* WORK ORDER
Given the material below, output exactly the lines from the line with "This screenshot has height=493, width=821." to the line with "Given: Open the shield", both ends included, and no other lines.

* DATA RECORDS
_ _ _ _
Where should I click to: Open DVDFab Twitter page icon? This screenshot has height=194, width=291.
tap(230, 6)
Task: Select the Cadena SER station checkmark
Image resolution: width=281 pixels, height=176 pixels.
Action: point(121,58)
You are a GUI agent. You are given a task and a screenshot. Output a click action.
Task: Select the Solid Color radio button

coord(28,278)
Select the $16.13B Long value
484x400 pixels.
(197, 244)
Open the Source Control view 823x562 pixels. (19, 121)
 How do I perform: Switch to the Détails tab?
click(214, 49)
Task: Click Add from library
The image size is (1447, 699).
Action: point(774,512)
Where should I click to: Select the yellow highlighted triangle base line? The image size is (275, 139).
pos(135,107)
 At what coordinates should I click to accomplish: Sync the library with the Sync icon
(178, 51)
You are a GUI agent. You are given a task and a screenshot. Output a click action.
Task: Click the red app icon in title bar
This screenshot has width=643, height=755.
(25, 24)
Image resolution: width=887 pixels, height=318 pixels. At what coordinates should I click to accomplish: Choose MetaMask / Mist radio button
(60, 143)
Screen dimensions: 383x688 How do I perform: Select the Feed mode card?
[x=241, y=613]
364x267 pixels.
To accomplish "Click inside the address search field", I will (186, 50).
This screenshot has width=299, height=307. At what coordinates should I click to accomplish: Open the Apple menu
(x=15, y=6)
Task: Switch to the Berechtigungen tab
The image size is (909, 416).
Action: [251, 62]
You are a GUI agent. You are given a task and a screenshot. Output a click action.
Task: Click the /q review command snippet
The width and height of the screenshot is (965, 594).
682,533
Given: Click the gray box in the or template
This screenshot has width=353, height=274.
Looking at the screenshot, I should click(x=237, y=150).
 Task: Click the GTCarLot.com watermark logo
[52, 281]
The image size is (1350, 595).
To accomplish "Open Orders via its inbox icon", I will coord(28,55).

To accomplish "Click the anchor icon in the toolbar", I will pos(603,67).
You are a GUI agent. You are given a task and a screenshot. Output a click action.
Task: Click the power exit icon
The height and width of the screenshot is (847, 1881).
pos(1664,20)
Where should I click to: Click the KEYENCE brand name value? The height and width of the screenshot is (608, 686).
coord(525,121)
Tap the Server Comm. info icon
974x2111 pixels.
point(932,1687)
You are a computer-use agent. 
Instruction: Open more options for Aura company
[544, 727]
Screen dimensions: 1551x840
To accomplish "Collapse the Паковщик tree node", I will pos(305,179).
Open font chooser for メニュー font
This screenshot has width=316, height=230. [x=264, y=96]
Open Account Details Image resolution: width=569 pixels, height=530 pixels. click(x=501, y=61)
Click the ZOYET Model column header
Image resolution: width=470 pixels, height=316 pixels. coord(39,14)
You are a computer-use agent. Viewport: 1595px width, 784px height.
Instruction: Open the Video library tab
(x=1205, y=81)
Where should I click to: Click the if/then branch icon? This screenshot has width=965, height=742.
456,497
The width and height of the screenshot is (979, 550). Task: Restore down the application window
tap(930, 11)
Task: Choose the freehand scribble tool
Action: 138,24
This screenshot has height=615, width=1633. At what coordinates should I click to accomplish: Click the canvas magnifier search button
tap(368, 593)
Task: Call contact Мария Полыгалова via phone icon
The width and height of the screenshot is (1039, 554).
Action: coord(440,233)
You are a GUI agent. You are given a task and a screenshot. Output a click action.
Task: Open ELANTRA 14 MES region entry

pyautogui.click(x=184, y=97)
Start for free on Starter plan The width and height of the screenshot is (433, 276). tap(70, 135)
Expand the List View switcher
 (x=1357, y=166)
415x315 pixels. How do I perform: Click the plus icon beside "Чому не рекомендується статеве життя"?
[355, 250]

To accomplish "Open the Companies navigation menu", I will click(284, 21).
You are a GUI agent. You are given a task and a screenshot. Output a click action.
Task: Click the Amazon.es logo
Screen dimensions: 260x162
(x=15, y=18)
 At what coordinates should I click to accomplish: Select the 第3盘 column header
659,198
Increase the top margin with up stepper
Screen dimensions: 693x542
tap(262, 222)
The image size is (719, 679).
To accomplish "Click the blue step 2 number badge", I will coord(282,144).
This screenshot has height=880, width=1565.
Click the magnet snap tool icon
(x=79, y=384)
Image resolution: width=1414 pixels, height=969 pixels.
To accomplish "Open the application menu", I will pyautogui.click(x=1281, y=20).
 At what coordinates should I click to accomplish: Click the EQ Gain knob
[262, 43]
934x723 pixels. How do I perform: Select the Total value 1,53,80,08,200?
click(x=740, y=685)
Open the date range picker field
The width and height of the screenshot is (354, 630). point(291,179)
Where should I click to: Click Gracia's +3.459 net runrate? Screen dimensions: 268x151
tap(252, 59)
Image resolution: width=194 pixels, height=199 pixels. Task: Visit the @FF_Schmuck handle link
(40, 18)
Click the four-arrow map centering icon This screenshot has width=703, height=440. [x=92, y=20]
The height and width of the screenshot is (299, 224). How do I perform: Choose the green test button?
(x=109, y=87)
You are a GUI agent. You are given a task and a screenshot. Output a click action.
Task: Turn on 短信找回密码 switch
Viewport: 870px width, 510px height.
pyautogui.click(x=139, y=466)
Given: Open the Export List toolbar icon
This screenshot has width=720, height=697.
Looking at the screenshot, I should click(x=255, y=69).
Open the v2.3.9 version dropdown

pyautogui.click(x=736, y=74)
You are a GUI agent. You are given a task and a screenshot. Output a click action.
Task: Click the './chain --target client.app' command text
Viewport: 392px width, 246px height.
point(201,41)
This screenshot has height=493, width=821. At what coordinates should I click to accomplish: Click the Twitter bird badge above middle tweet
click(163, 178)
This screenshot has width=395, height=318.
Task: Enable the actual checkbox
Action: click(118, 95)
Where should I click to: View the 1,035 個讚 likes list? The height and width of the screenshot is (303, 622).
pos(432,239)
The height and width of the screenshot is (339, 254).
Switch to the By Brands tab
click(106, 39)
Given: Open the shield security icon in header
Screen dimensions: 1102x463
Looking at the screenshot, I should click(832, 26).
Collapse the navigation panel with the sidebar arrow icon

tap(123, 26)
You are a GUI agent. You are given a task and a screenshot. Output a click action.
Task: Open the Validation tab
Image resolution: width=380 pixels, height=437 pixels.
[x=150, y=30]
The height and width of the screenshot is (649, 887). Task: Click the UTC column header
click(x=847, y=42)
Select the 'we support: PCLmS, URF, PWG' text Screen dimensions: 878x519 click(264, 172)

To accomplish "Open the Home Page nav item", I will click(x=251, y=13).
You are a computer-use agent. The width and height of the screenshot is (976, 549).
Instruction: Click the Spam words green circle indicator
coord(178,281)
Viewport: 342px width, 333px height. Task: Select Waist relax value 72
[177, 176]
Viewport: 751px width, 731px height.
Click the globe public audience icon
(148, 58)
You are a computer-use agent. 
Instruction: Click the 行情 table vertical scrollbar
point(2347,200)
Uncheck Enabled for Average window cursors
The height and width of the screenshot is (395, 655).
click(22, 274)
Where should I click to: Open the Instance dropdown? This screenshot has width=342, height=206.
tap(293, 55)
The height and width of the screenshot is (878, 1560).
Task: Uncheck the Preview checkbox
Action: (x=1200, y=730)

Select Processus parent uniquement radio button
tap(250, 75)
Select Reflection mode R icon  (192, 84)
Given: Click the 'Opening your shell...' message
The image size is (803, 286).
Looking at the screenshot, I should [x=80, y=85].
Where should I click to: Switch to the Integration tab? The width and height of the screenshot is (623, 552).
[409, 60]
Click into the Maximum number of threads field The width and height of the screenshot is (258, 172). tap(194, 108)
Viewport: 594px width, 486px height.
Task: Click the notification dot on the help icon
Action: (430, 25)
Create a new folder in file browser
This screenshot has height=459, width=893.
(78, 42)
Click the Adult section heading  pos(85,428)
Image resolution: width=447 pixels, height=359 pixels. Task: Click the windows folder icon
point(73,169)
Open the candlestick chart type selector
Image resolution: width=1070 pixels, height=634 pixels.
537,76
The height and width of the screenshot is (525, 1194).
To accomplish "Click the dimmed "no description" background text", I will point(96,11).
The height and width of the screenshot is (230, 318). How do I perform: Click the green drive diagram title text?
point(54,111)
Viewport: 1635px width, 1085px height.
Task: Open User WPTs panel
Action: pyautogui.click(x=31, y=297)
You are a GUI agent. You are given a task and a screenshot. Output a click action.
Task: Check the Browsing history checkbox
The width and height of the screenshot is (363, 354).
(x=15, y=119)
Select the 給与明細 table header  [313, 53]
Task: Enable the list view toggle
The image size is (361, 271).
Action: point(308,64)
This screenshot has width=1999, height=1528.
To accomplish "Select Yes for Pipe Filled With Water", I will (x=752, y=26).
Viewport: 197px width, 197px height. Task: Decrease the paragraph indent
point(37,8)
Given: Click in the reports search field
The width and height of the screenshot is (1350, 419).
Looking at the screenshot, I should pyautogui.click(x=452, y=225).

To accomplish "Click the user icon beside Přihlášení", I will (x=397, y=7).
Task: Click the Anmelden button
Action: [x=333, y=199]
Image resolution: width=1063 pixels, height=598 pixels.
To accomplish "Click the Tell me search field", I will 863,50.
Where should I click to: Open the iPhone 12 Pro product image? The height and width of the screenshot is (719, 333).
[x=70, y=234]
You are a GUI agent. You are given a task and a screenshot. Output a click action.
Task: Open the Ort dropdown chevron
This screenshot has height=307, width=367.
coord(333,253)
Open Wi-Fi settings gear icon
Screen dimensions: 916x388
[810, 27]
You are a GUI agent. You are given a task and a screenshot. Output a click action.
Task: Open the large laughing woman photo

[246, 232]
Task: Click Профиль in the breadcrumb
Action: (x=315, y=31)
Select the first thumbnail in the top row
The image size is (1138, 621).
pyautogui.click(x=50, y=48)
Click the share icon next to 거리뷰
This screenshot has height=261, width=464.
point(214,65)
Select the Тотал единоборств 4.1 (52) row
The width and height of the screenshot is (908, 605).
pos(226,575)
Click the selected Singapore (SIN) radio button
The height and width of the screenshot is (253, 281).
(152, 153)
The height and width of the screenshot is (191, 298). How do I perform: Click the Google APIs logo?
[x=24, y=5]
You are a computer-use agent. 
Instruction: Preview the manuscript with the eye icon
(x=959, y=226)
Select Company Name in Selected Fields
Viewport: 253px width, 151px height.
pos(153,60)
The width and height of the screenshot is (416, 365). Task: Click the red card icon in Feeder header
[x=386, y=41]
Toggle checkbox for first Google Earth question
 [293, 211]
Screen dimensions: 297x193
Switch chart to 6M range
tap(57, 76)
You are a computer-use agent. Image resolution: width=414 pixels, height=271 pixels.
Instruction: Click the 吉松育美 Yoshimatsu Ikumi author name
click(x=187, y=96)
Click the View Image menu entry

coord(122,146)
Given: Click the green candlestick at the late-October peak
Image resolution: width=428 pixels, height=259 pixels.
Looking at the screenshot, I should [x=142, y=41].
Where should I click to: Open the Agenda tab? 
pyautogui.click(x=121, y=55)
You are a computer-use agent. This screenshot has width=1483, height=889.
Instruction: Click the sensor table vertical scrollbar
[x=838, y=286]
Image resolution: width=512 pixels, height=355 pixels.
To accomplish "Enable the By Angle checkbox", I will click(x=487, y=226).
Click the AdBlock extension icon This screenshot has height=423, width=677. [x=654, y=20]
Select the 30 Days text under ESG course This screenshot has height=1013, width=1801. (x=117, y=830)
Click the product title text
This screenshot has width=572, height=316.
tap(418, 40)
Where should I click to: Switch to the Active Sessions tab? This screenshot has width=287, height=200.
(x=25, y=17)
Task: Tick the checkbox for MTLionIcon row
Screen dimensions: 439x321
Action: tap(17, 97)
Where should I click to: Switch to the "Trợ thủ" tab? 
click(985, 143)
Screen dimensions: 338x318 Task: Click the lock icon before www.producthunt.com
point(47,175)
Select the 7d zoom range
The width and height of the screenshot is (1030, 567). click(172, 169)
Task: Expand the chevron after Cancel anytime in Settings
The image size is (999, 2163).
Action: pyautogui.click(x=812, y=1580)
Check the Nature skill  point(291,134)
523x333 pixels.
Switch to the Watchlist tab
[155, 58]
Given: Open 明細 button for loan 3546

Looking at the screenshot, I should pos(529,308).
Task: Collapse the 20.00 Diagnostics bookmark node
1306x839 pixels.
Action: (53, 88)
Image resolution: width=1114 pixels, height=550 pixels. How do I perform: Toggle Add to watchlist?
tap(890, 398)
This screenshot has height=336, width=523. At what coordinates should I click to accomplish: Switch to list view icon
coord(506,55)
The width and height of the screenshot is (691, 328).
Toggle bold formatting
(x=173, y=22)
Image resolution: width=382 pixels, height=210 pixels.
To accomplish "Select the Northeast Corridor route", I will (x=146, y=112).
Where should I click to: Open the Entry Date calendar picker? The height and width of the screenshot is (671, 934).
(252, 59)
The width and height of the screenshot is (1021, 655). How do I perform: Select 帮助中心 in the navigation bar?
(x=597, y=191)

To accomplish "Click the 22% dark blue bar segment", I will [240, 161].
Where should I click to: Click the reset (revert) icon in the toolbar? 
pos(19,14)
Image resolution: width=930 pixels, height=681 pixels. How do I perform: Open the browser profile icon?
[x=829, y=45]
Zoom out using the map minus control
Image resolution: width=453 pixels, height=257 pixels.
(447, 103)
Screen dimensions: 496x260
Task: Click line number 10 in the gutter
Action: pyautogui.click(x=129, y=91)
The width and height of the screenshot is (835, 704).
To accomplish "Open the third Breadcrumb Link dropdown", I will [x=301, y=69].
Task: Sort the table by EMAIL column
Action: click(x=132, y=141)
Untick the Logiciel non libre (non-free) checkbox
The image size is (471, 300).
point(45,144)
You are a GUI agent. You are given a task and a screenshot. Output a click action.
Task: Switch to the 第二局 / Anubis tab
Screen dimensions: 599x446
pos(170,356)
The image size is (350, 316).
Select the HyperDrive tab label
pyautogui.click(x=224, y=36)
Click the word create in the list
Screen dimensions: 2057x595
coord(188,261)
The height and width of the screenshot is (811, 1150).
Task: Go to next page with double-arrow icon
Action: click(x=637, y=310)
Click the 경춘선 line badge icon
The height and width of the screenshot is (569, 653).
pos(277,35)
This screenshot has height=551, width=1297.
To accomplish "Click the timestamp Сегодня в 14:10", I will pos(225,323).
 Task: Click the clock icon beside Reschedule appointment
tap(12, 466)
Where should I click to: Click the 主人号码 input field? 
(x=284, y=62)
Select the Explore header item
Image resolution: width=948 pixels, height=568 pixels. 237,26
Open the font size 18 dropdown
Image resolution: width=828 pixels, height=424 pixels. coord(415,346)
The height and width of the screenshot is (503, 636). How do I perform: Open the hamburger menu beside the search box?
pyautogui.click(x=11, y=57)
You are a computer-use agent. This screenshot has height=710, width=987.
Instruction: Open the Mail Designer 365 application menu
_ _ _ _
* TASK RESULT
This screenshot has height=493, width=821. At what coordinates should I click to accomplish: Click the Twitter bird badge above middle tweet
click(163, 178)
This screenshot has width=395, height=318.
Task: Enable the actual checkbox
Action: click(118, 95)
Where should I click to: View the 1,035 個讚 likes list? The height and width of the screenshot is (303, 622).
pos(432,239)
The height and width of the screenshot is (339, 254).
Switch to the By Brands tab
click(106, 39)
Given: Open the shield security icon in header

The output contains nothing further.